* [Records shown]:
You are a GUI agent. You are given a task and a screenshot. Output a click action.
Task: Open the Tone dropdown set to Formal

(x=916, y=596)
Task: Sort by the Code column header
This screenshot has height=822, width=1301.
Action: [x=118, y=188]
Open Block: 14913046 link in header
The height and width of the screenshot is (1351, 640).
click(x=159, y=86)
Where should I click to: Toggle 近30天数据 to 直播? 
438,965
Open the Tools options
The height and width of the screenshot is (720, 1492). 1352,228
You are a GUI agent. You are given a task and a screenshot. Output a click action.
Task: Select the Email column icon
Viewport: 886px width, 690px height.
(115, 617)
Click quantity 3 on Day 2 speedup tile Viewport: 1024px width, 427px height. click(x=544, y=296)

* [Task prompt]: Beginning at the line that holds "The height and width of the screenshot is (1351, 640).", write out word for word each line through the end of the records.

* [Response for this exercise]:
The height and width of the screenshot is (1351, 640).
click(x=159, y=86)
Where should I click to: Toggle 近30天数据 to 直播? 
438,965
Open the Tools options
The height and width of the screenshot is (720, 1492). 1352,228
You are a GUI agent. You are given a task and a screenshot. Output a click action.
Task: Select the Email column icon
Viewport: 886px width, 690px height.
(115, 617)
Click quantity 3 on Day 2 speedup tile Viewport: 1024px width, 427px height. click(x=544, y=296)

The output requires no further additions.